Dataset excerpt
---------------
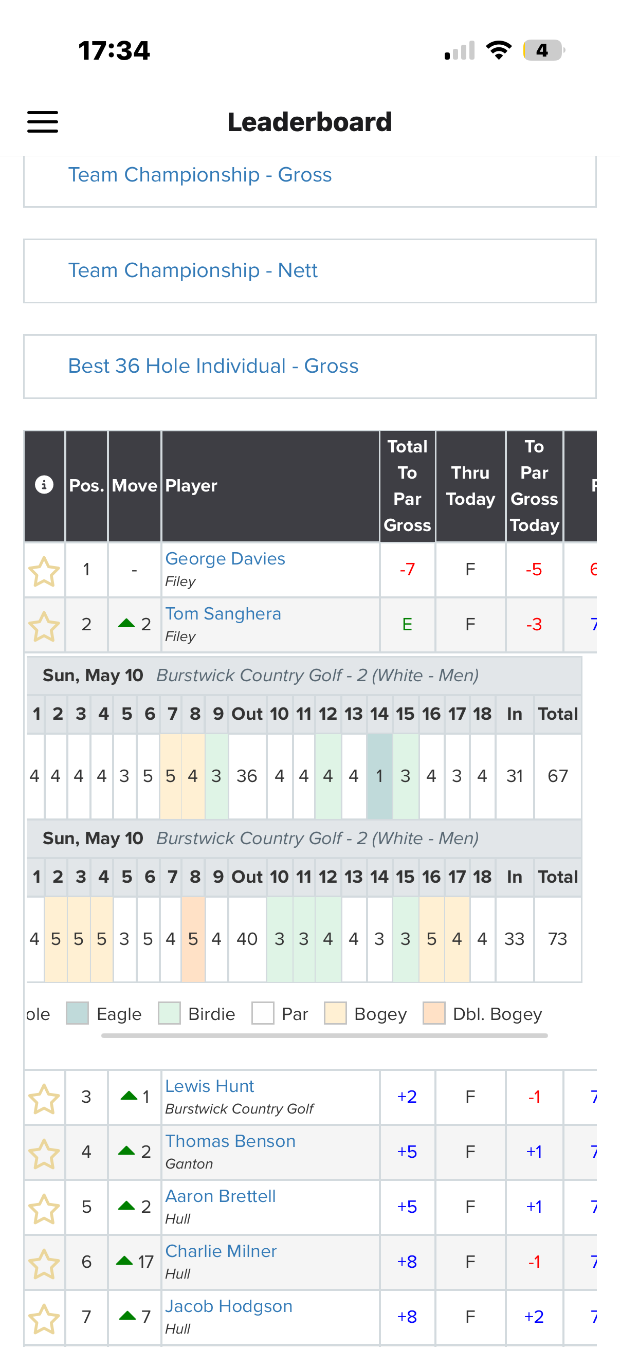Tap the star beside Charlie Milner
The height and width of the screenshot is (1347, 620).
pyautogui.click(x=44, y=1265)
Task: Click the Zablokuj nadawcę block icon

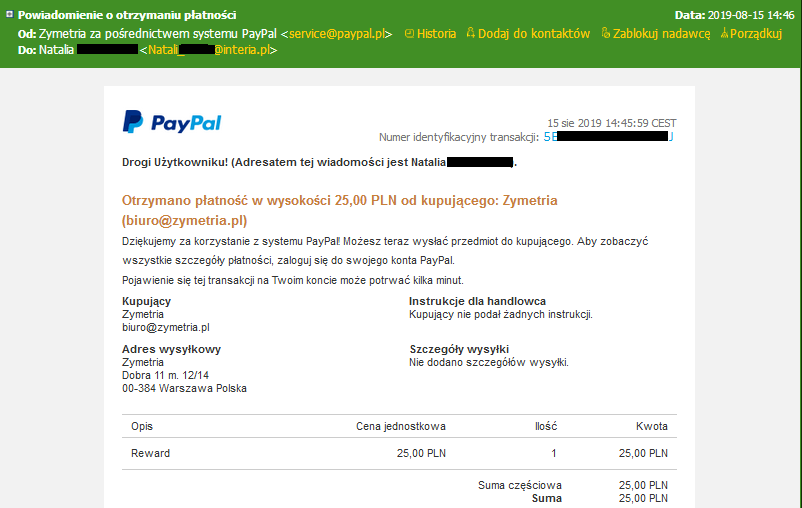Action: (606, 33)
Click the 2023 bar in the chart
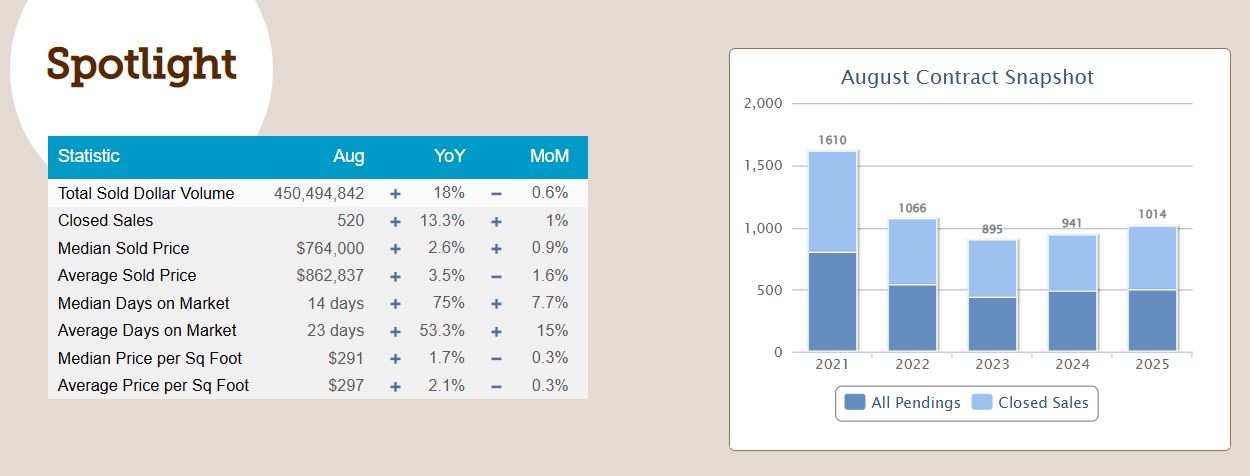 click(992, 295)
---------------
> [Exercise] Quote every line of the rows above word for word, omitting the pictures.

> [Written solution]
Tap the star beside Charlie Milner
The height and width of the screenshot is (1347, 620).
pyautogui.click(x=44, y=1265)
Task: Click the Zablokuj nadawcę block icon

Action: (606, 33)
Click the 2023 bar in the chart
 click(992, 295)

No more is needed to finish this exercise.